_Activity_: An exact reproduction of all the entries is the expected answer.

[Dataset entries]
━━━━━━━━━━━━━━━━━━━━
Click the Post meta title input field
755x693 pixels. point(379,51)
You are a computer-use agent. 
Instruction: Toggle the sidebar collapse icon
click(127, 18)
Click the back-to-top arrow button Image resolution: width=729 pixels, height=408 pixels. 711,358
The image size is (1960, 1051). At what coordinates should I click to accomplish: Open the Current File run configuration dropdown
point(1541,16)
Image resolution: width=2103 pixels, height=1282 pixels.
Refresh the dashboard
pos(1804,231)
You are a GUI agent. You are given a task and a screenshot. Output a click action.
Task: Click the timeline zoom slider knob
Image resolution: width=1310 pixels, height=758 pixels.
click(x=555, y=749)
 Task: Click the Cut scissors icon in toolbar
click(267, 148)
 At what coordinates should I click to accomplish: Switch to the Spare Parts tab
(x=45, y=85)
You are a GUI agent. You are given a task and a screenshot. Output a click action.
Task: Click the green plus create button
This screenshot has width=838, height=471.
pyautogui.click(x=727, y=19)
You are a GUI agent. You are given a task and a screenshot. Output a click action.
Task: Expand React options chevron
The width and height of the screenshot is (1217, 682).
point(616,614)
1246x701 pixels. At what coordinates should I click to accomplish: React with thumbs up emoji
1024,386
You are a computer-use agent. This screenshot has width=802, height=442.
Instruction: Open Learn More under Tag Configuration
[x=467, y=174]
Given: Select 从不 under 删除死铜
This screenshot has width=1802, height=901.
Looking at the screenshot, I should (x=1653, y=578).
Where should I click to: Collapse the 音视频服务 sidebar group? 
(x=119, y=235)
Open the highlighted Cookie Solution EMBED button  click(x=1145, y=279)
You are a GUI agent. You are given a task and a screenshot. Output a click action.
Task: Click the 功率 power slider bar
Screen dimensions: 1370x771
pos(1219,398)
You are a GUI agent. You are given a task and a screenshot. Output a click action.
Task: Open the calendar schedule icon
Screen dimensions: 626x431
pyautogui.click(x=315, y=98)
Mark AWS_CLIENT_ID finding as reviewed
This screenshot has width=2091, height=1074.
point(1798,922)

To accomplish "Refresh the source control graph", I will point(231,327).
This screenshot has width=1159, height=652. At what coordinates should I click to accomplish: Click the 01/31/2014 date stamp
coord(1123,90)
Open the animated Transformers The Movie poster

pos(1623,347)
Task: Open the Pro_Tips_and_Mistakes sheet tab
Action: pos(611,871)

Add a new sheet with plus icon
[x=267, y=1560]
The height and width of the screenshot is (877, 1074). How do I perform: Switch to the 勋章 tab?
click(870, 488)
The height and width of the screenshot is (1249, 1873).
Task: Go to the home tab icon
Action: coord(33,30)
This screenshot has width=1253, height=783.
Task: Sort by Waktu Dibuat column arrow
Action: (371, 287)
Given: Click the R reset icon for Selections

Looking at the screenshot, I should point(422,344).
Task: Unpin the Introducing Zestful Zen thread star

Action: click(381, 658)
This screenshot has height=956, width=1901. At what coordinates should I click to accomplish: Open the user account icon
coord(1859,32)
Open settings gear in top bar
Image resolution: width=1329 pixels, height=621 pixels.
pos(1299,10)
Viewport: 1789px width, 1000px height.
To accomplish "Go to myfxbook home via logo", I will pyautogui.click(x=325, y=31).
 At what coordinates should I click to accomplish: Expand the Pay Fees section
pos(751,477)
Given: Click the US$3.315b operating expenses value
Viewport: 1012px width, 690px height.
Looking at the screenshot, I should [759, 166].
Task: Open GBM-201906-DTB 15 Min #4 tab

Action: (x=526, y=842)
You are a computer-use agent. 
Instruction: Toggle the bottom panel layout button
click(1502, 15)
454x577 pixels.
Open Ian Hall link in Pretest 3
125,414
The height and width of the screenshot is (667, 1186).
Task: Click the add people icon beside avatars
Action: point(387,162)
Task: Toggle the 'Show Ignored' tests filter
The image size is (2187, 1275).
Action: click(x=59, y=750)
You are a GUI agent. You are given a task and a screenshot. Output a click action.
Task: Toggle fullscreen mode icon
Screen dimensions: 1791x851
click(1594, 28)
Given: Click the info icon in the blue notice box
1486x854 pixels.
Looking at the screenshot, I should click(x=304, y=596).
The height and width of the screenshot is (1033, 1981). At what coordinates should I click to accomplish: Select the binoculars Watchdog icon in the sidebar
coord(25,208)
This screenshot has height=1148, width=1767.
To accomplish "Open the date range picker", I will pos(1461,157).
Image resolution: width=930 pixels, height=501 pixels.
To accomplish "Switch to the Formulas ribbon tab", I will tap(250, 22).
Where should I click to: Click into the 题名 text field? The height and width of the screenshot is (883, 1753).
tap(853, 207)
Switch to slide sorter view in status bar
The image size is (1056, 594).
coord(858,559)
━━━━━━━━━━━━━━━━━━━━
_Answer to this problem_:
Click the Post meta title input field
755x693 pixels. point(379,51)
You are a computer-use agent. 
Instruction: Toggle the sidebar collapse icon
click(127, 18)
Click the back-to-top arrow button Image resolution: width=729 pixels, height=408 pixels. 711,358
The image size is (1960, 1051). At what coordinates should I click to accomplish: Open the Current File run configuration dropdown
point(1541,16)
Image resolution: width=2103 pixels, height=1282 pixels.
Refresh the dashboard
pos(1804,231)
You are a GUI agent. You are given a task and a screenshot. Output a click action.
Task: Click the timeline zoom slider knob
Image resolution: width=1310 pixels, height=758 pixels.
click(x=555, y=749)
 Task: Click the Cut scissors icon in toolbar
click(267, 148)
 At what coordinates should I click to accomplish: Switch to the Spare Parts tab
(x=45, y=85)
You are a GUI agent. You are given a task and a screenshot. Output a click action.
Task: Click the green plus create button
This screenshot has width=838, height=471.
pyautogui.click(x=727, y=19)
You are a GUI agent. You are given a task and a screenshot. Output a click action.
Task: Expand React options chevron
The width and height of the screenshot is (1217, 682).
point(616,614)
1246x701 pixels. At what coordinates should I click to accomplish: React with thumbs up emoji
1024,386
You are a computer-use agent. This screenshot has width=802, height=442.
Instruction: Open Learn More under Tag Configuration
[x=467, y=174]
Given: Select 从不 under 删除死铜
This screenshot has width=1802, height=901.
Looking at the screenshot, I should (x=1653, y=578).
Where should I click to: Collapse the 音视频服务 sidebar group? 
(x=119, y=235)
Open the highlighted Cookie Solution EMBED button  click(x=1145, y=279)
You are a GUI agent. You are given a task and a screenshot. Output a click action.
Task: Click the 功率 power slider bar
Screen dimensions: 1370x771
pos(1219,398)
You are a GUI agent. You are given a task and a screenshot. Output a click action.
Task: Open the calendar schedule icon
Screen dimensions: 626x431
pyautogui.click(x=315, y=98)
Mark AWS_CLIENT_ID finding as reviewed
This screenshot has width=2091, height=1074.
point(1798,922)

To accomplish "Refresh the source control graph", I will point(231,327).
This screenshot has width=1159, height=652. At what coordinates should I click to accomplish: Click the 01/31/2014 date stamp
coord(1123,90)
Open the animated Transformers The Movie poster

pos(1623,347)
Task: Open the Pro_Tips_and_Mistakes sheet tab
Action: pos(611,871)

Add a new sheet with plus icon
[x=267, y=1560]
The height and width of the screenshot is (877, 1074). How do I perform: Switch to the 勋章 tab?
click(870, 488)
The height and width of the screenshot is (1249, 1873).
Task: Go to the home tab icon
Action: coord(33,30)
This screenshot has width=1253, height=783.
Task: Sort by Waktu Dibuat column arrow
Action: (371, 287)
Given: Click the R reset icon for Selections

Looking at the screenshot, I should point(422,344).
Task: Unpin the Introducing Zestful Zen thread star

Action: click(381, 658)
This screenshot has height=956, width=1901. At what coordinates should I click to accomplish: Open the user account icon
coord(1859,32)
Open settings gear in top bar
Image resolution: width=1329 pixels, height=621 pixels.
pos(1299,10)
Viewport: 1789px width, 1000px height.
To accomplish "Go to myfxbook home via logo", I will pyautogui.click(x=325, y=31).
 At what coordinates should I click to accomplish: Expand the Pay Fees section
pos(751,477)
Given: Click the US$3.315b operating expenses value
Viewport: 1012px width, 690px height.
Looking at the screenshot, I should [759, 166].
Task: Open GBM-201906-DTB 15 Min #4 tab

Action: (x=526, y=842)
You are a computer-use agent. 
Instruction: Toggle the bottom panel layout button
click(1502, 15)
454x577 pixels.
Open Ian Hall link in Pretest 3
125,414
The height and width of the screenshot is (667, 1186).
Task: Click the add people icon beside avatars
Action: point(387,162)
Task: Toggle the 'Show Ignored' tests filter
The image size is (2187, 1275).
Action: click(x=59, y=750)
You are a GUI agent. You are given a task and a screenshot. Output a click action.
Task: Toggle fullscreen mode icon
Screen dimensions: 1791x851
click(1594, 28)
Given: Click the info icon in the blue notice box
1486x854 pixels.
Looking at the screenshot, I should click(x=304, y=596).
The height and width of the screenshot is (1033, 1981). At what coordinates should I click to accomplish: Select the binoculars Watchdog icon in the sidebar
coord(25,208)
This screenshot has height=1148, width=1767.
To accomplish "Open the date range picker", I will pos(1461,157).
Image resolution: width=930 pixels, height=501 pixels.
To accomplish "Switch to the Formulas ribbon tab", I will tap(250, 22).
Where should I click to: Click into the 题名 text field? The height and width of the screenshot is (883, 1753).
tap(853, 207)
Switch to slide sorter view in status bar
The image size is (1056, 594).
coord(858,559)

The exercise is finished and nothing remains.